When to use LoRA vs HeadOnly vs Full fine-tuning
Run a side-by-side comparison on a small dataset (~50 proteins)
Use MolfunPEFT.lora() with different ranks
Interpret overfitting curves
Practical guidelines for rank and alpha selection

When to Use Which Strategy¶

graph TD
    START["How many labeled<br/>samples do you have?"] --> SMALL["< 50"]
    START --> MEDIUM["50 -- 500"]
    START --> LARGE["> 500"]

    SMALL --> HEADONLY["<b>HeadOnly</b><br/>Safest option"]
    MEDIUM --> LORA["<b>LoRA</b><br/>Best balance"]
    LARGE --> FULL["<b>Full Fine-Tune</b><br/>or LoRA"]

    SMALL -.-> LORA_SMALL["LoRA with low rank<br/>(rank=4, careful)"]
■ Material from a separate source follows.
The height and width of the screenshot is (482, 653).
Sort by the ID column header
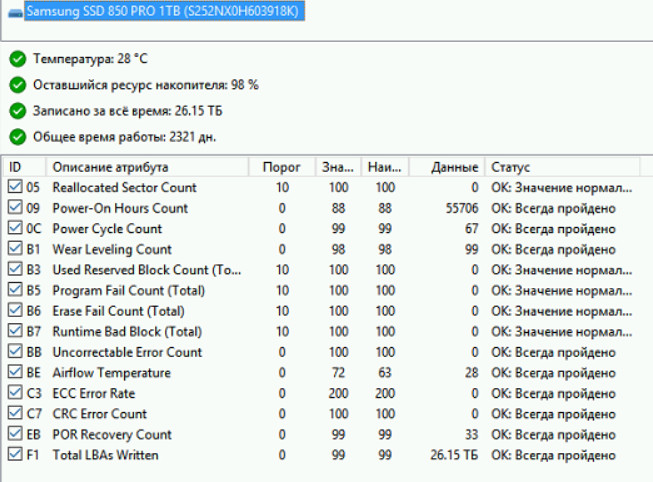pyautogui.click(x=24, y=167)
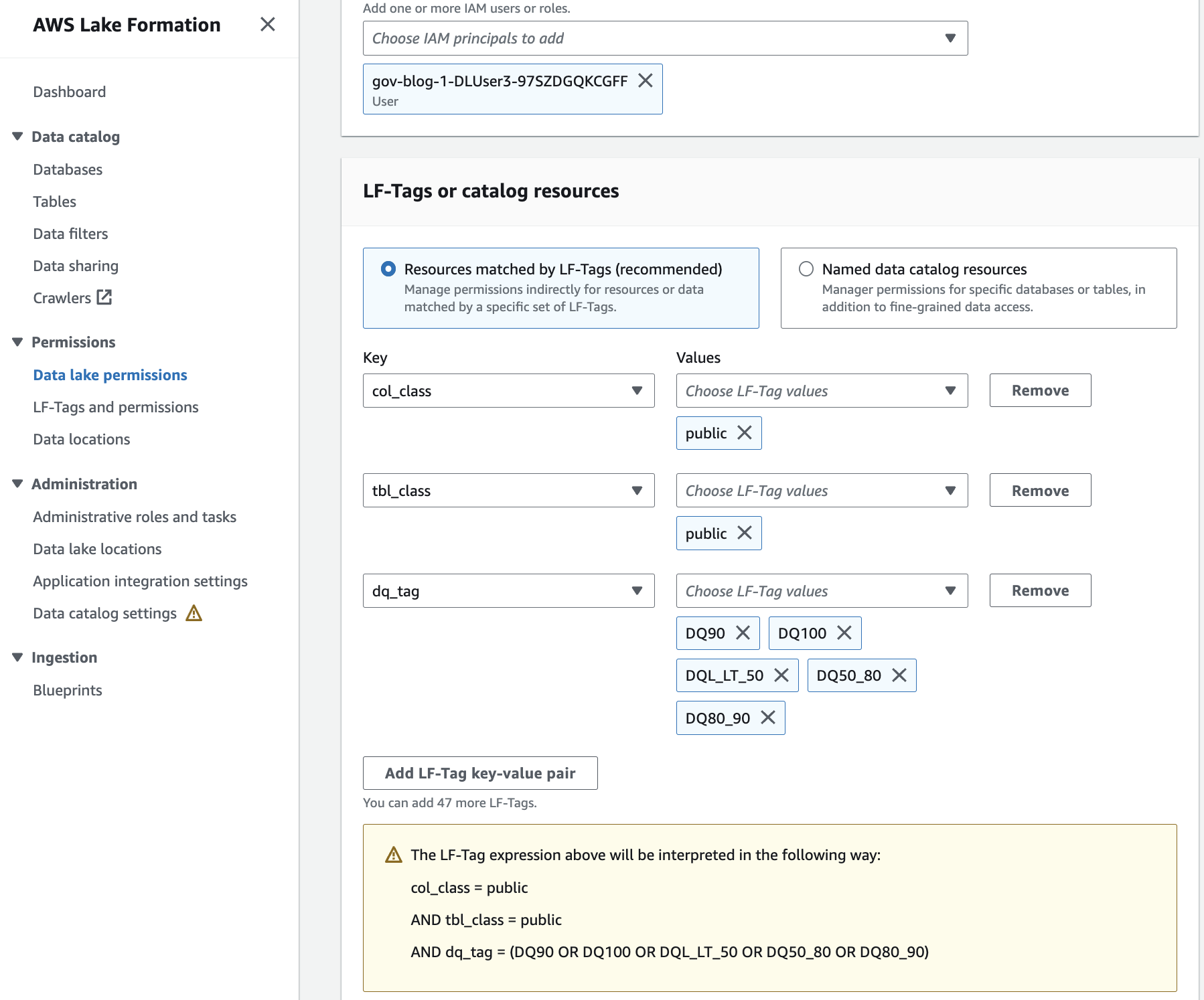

    style HEADONLY fill:#16a34a,stroke:#15803d,color:#ffffff
    style LORA fill:#d97706,stroke:#b45309,color:#ffffff
    style FULL fill:#dc2626,stroke:#b91c1c,color:#ffffff
    style LORA_SMALL fill:#d97706,stroke:#b45309,color:#ffffff

Rule of thumb

Dataset size	Recommended strategy	Why
< 50	HeadOnly	Prevents overfitting; trunk stays frozen
50 -- 200	LoRA (rank 4--8)	Adapts trunk with minimal parameters
200 -- 1000	LoRA (rank 8--16)	More capacity, still efficient
> 1000	Full or LoRA (rank 16+)	Enough data to support full updates

Step 1: Create a Small Dataset¶

For this demonstration, we will simulate a small labeled dataset of 50 proteins.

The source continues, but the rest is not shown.